Display each of the lines below that contains the word "screenshot".

**Stored records:**
** start **

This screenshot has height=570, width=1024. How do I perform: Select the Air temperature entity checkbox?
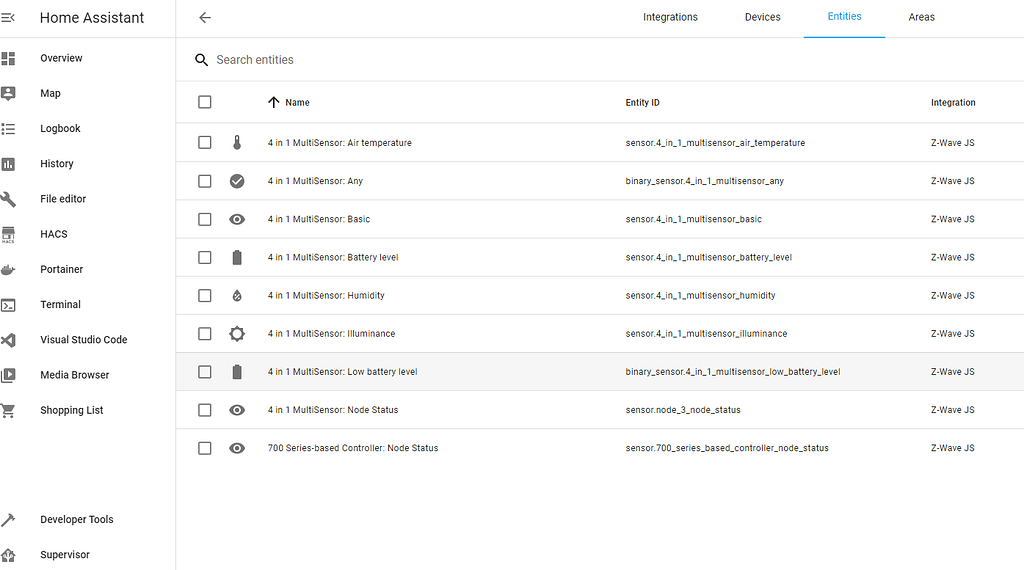(x=205, y=143)
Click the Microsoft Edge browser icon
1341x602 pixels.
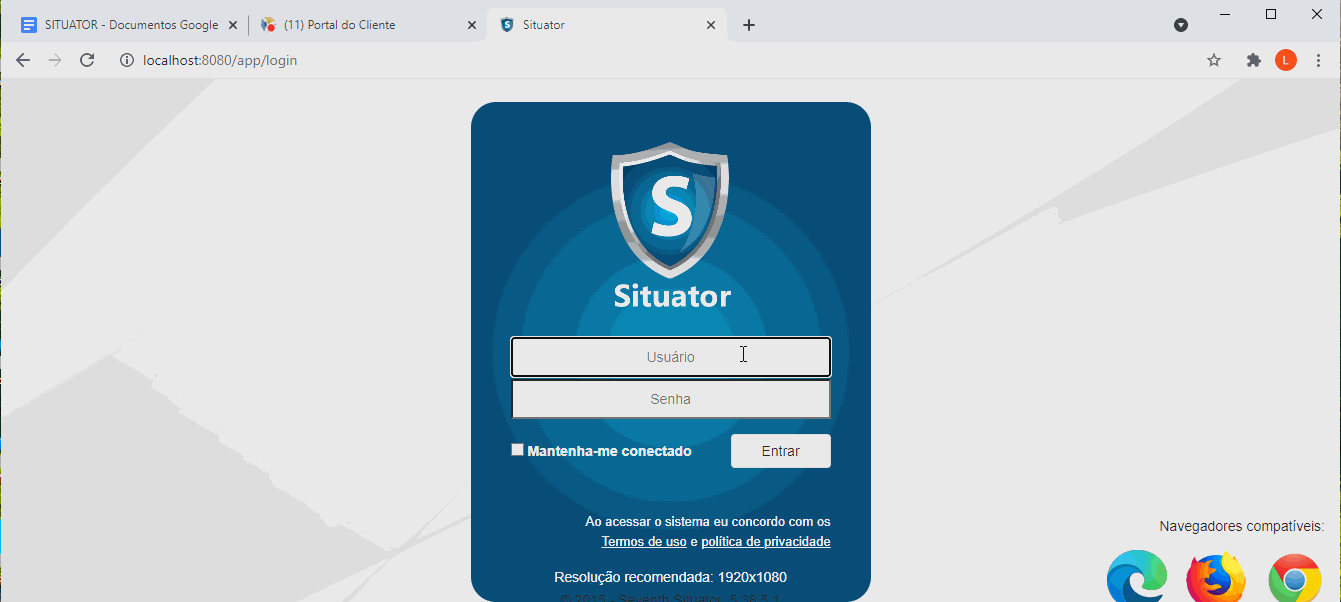(x=1137, y=578)
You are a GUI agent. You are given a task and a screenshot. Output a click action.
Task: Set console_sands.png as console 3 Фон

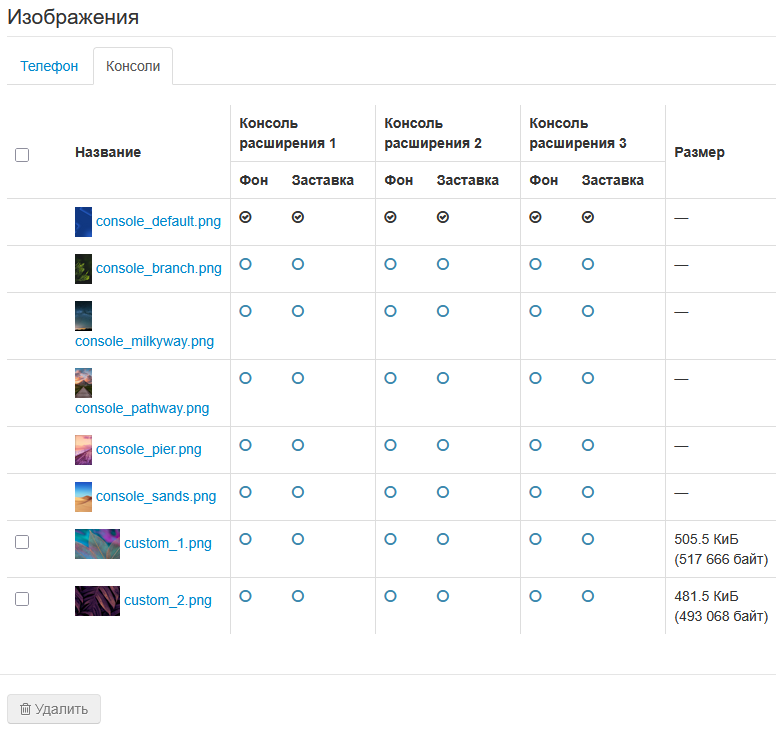coord(535,492)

** end **

**Solution below:**
This screenshot has height=570, width=1024. How do I perform: Select the Air temperature entity checkbox?
You are a GUI agent. You are given a task and a screenshot. Output a click action.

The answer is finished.